While his campaign against National Football League players who kneel on the sidelines during the national anthem to protest racial injustice drew outraged protests from the sports world and Washington cognoscenti, Mr. Trump was lionized as a champion of patriotism in the conservative online world. Core supporters, who may have been upset at his bipartisan deal with “Chuck and Nancy” and his endorsement of Senator Mitch McConnell’s candidate in Alabama, rallied behind him by booing players, selling tickets or turning off their televisions.

I cannot recall a similar fascination with previous presidents’ core supporters. Barack Obama had remarkably stable approval ratings for much of his presidency, but when they began to inch up in his final year, reports generally noted that and looked for explanations for his popularity. When George W. Bush’s once stratospheric approval ratings cratered in his second term, media coverage focused on causes of his unpopularity, including a recession and two wars. Rarely was there a search for a win by noting that at least a quarter of the country still supported him.

Interestingly, there were a number of stories in the final days of Richard Nixon’s presidency noting how his core supporters (often rural whites who distrusted what they saw as a liberal media elite) were standing with him. That, of course, was not enough to save him.

But such coverage is even more peculiar in today’s polarized political environment. During an era when negative partisanship is so strong, it is actually very difficult to lose one’s base. Supporting their candidate is what a base does. Partisan voters have well-developed abilities to filter out and rationalize negative behavior by their chosen candidate and to view any criticism of him as illegitimate and suspiciously motivated. Trump’s core supporters have made it abundantly clear that there’s almost nothing he could do that would cost him their support.

Indeed, much of what make Trump so toxic to the majority of the country is what his base likes about him. Is he being belligerent with North Korea? Good, we needed a new approach. Is he undermining our foreign alliances? Fantastic, we need to look out for America first. Do his tweets seem bigoted? Fine, we’re tired of political correctness. Trump has already lost the people he’s going to lose with this sort of behavior.

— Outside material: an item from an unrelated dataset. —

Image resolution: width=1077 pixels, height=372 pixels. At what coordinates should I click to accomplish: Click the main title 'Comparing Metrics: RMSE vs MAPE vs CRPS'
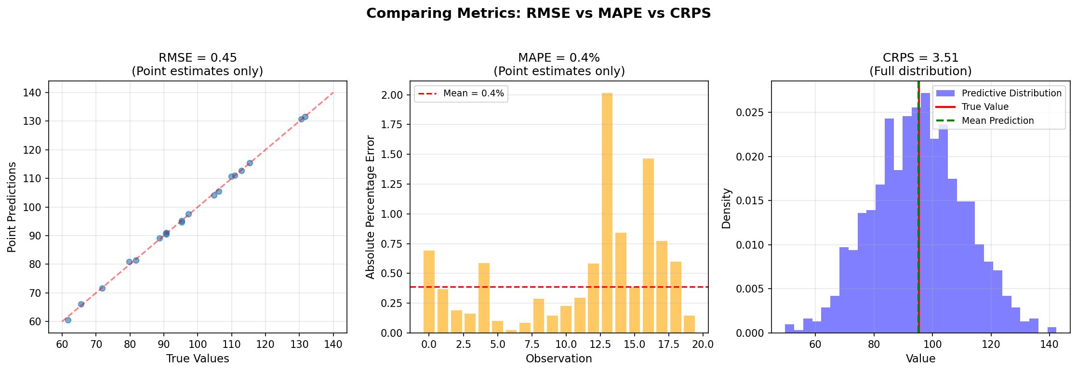tap(538, 13)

What could potentially cost him with his remaining supporters is the sort of thing that has brought previous presidencies to their knees: a recession. George W. Bush had an adoring base, but many of them abandoned him when they and their neighbors started losing their jobs and the news showed one massive bank after another collapsing. A prolonged and bloody war could have a similar effect.

But short of that, there’s every reason to expect that the voters who are with Trump now will continue to stick with him. There’s nothing remarkable about that. It’s what a base does. The remarkable thing is that given a healthy economy, a relatively peaceful international situation, low crime, low gas prices, and a still-new presidency, Trump doesn’t have anyone else in his corner.